— Start of Provided information —

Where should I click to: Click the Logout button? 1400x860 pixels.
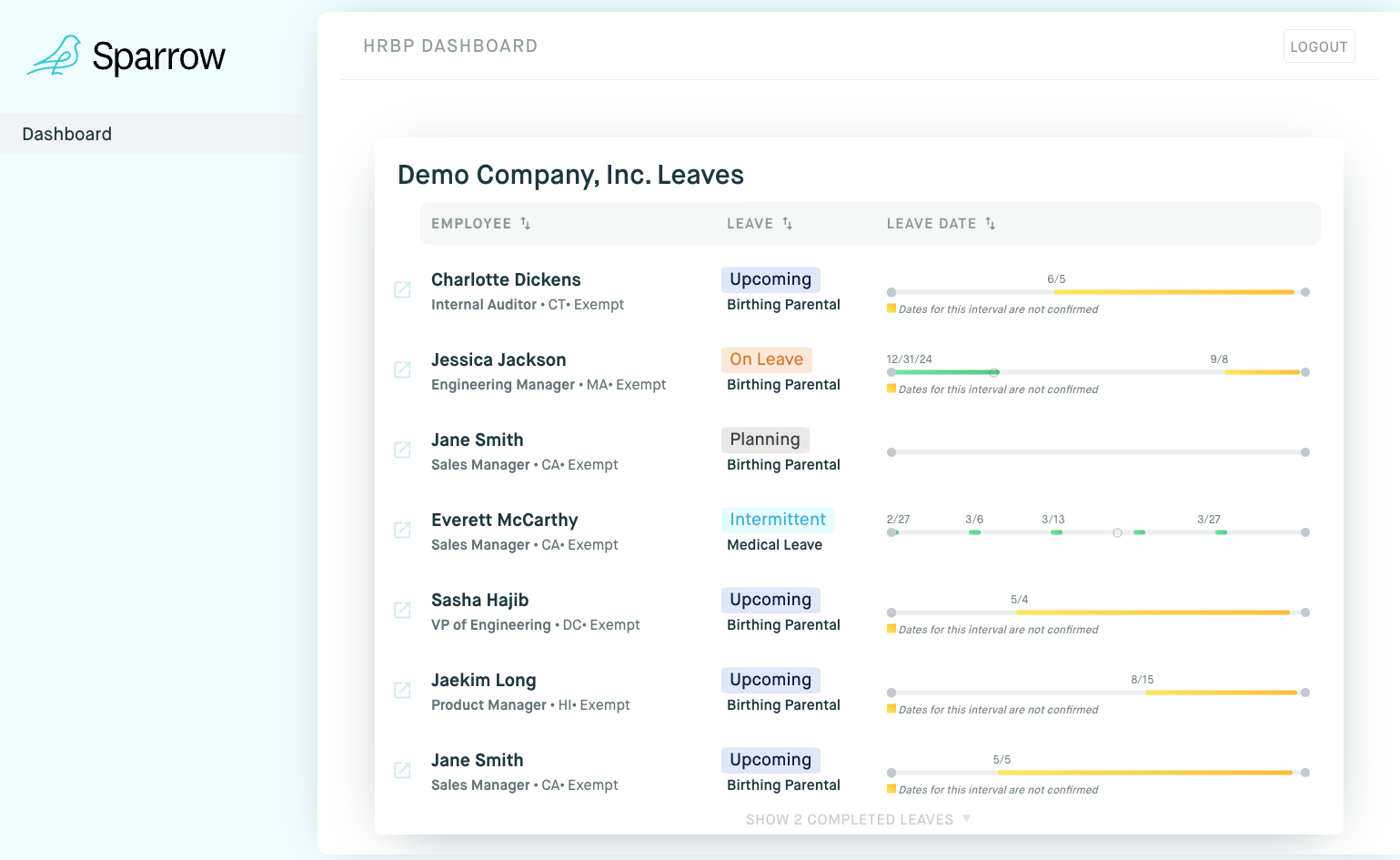pos(1318,46)
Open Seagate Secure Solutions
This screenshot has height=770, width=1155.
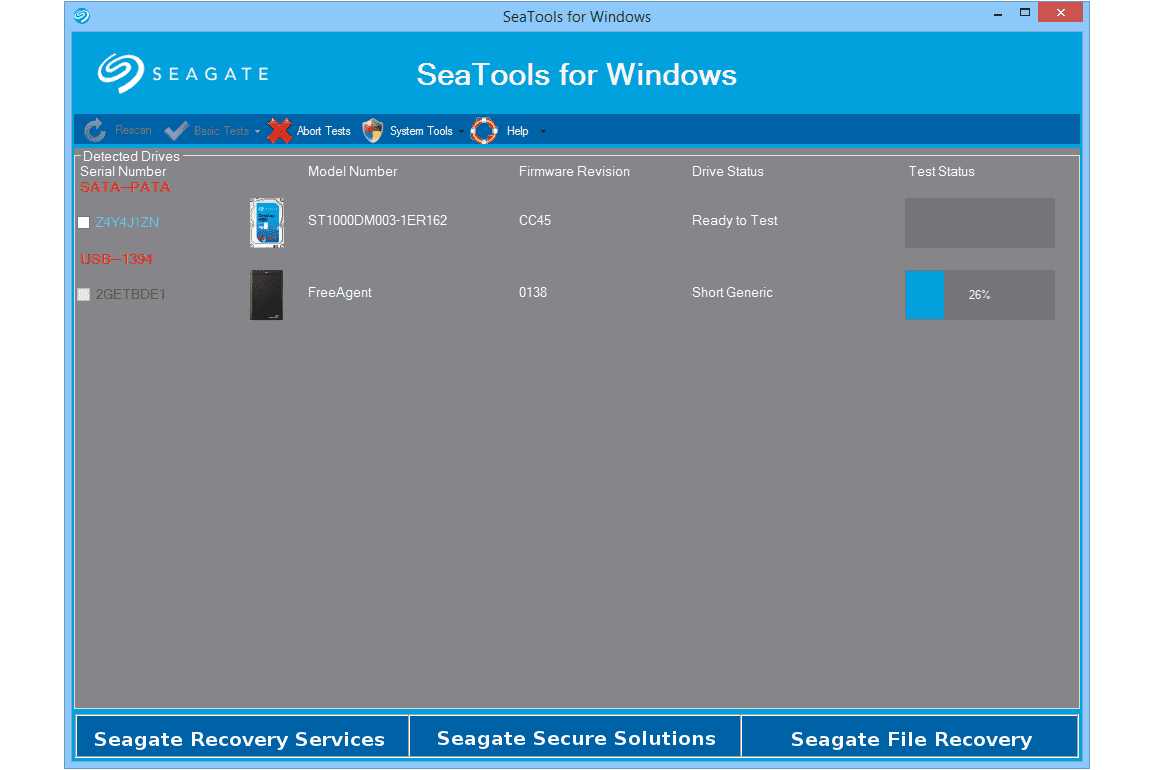tap(576, 739)
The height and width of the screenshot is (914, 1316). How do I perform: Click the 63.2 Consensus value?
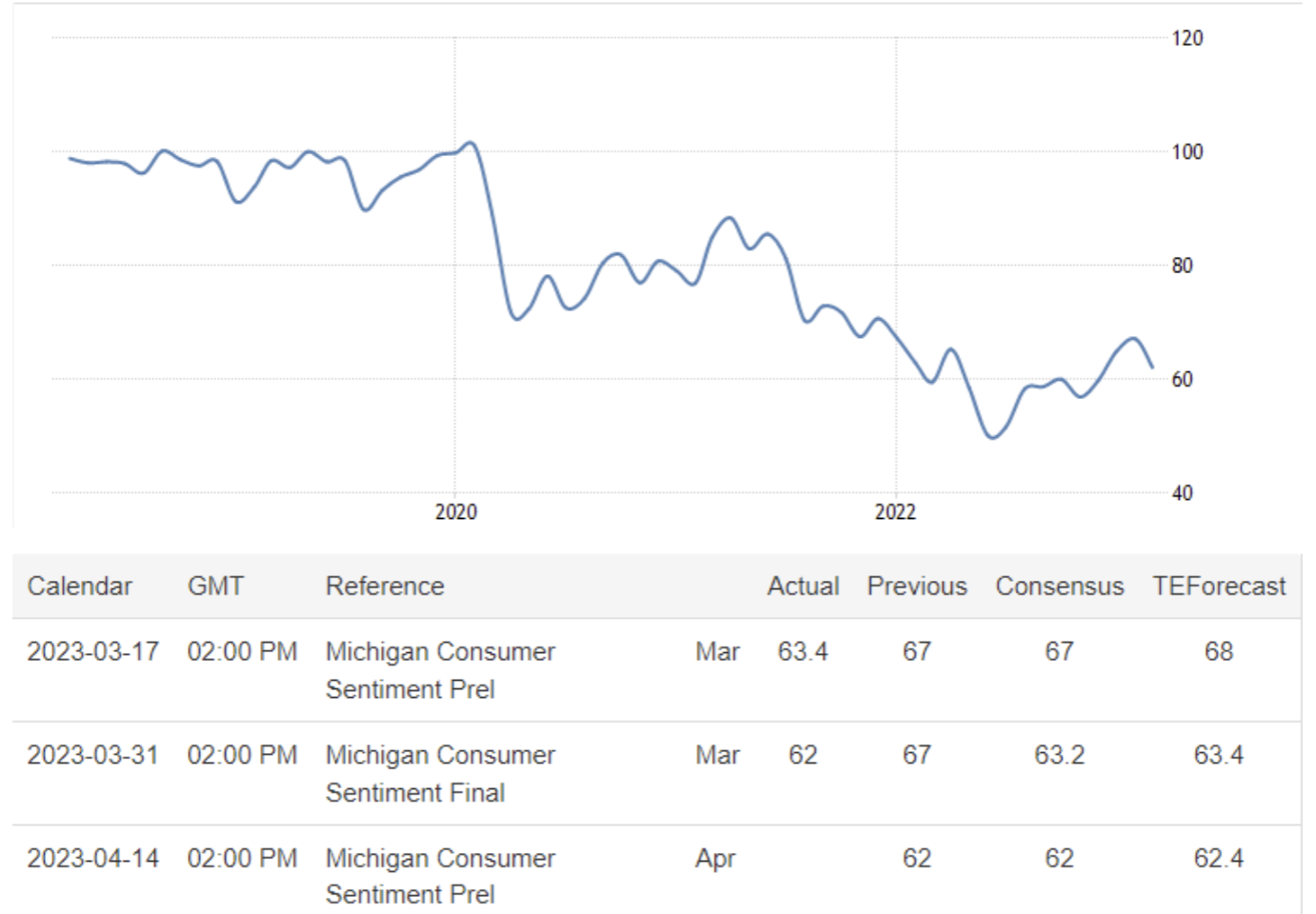tap(1059, 755)

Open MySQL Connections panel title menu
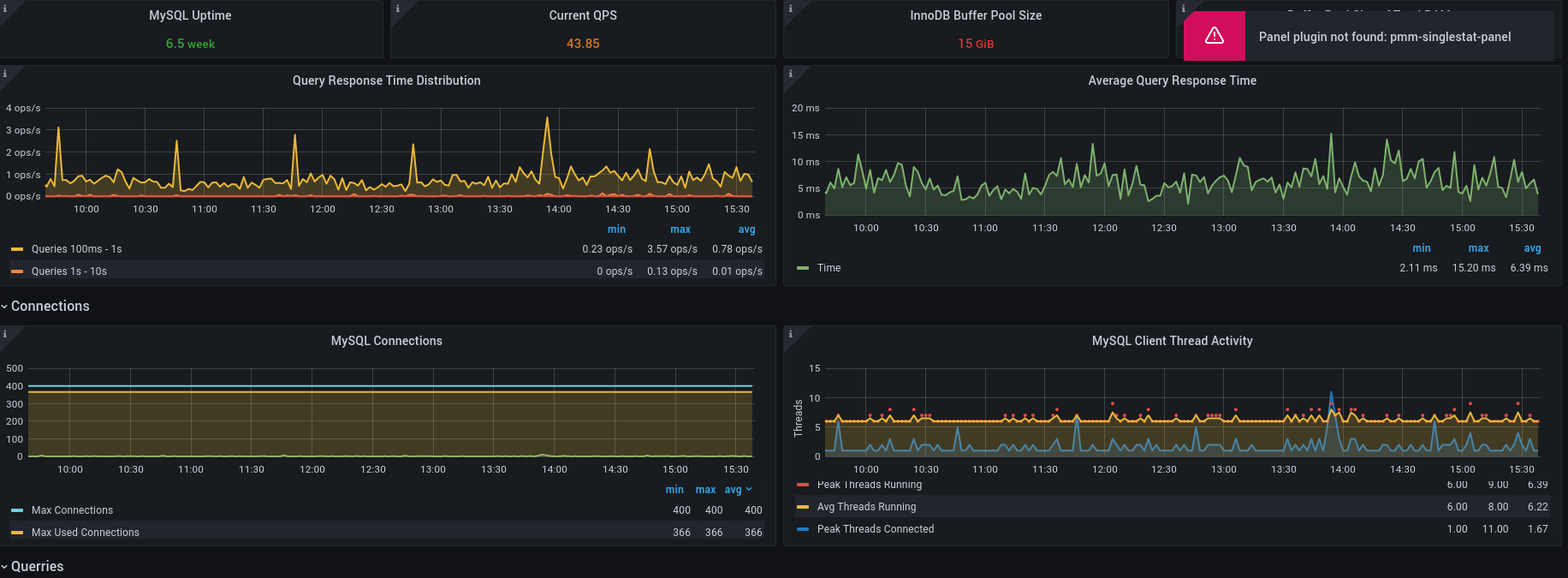(x=386, y=341)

— End of Provided information —

Give the rows above as a Markdown table with two columns, No. and Line, numbering each line in order. Skip blank lines and leave the pictures out.

| No. | Line |
|---|---|
| 1 | Where should I click to: Click the Logout button? 1400x860 pixels. |
| 2 | pos(1318,46) |
| 3 | Open Seagate Secure Solutions |
| 4 | This screenshot has height=770, width=1155. |
| 5 | tap(576, 739) |
| 6 | The height and width of the screenshot is (914, 1316). How do I perform: Click the 63.2 Consensus value? |
| 7 | tap(1059, 755) |
| 8 | Open MySQL Connections panel title menu |
| 9 | (x=386, y=341) |